In a complaint filed in the Alexandria, Virginia federal court today, the U.S. Consumer Financial Protection Bureau (CFPB) has accused Capital One of illegally avoiding the payment of more than $2 billion in interest to consumers.
Consumers who held a 360 Savings account are claiming that the bank failed to pay them the interest they were entitled to, despite the account’s name suggesting otherwise. Court documents reveal that the CFPB alleges that Capital One has kept the interest rate for these accounts artificially low, while misleading account holders by promoting their 360 Savings accounts as offering some of the best interest rates in the nation.
The legal action follows a thorough examination by the CFPB, which uncovered deceptive marketing practices employed by vendors working for Capital One. The company is accused of pressuring and misleading consumers into purchasing “add-on products,” such as payment protection and credit monitoring, when they activated their credit cards.

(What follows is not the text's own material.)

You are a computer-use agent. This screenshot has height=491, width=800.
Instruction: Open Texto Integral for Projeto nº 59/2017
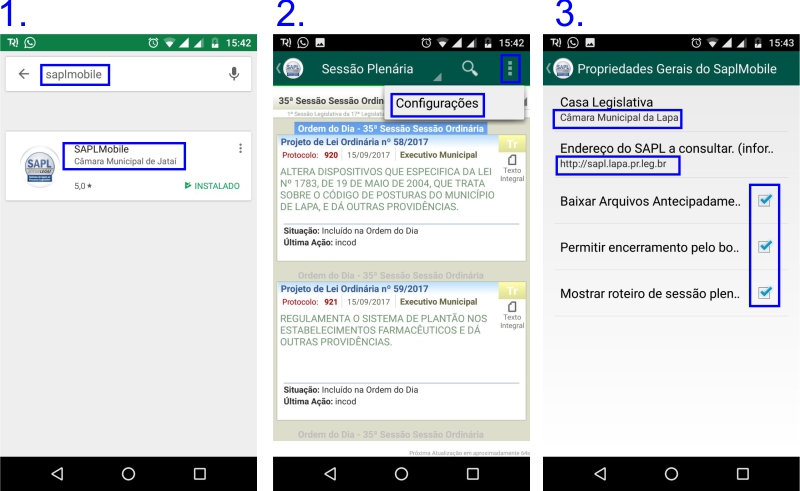click(x=511, y=312)
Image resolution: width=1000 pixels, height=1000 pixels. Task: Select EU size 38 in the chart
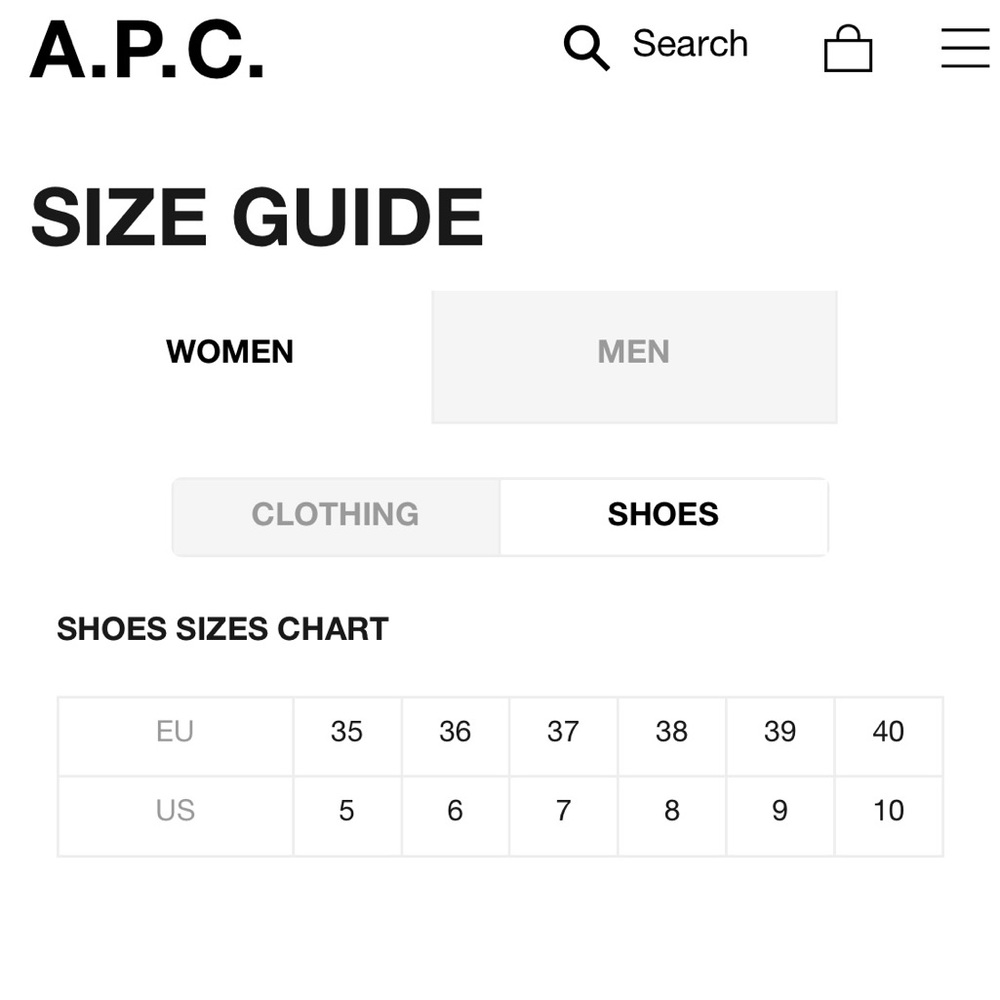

Capital One has faced legal issues since launching the 360 Performance Savings account in 2019, including several lawsuits regarding interest rates and accusations of misleading customers about policies and options.
A previous lawsuit stated, “Capital One did not notify its 360 Savings accountholders that the 360 Performance Savings account was available, that 360 Performance Savings was in fact a different account and not just another name for the 360 Savings account, or that 360 Performance Savings paid a higher rate of interest than the 360 Savings account,” the court filing said. “Instead, Capital One left its 360 Savings accountholders in lower-yield account and hoped that they would not notice.”
“Since the original suit, we have also been sued in six similar putative class actions in federal courts in California, Illinois, Ohio, Virginia, New Jersey and New York,” Capital One stated.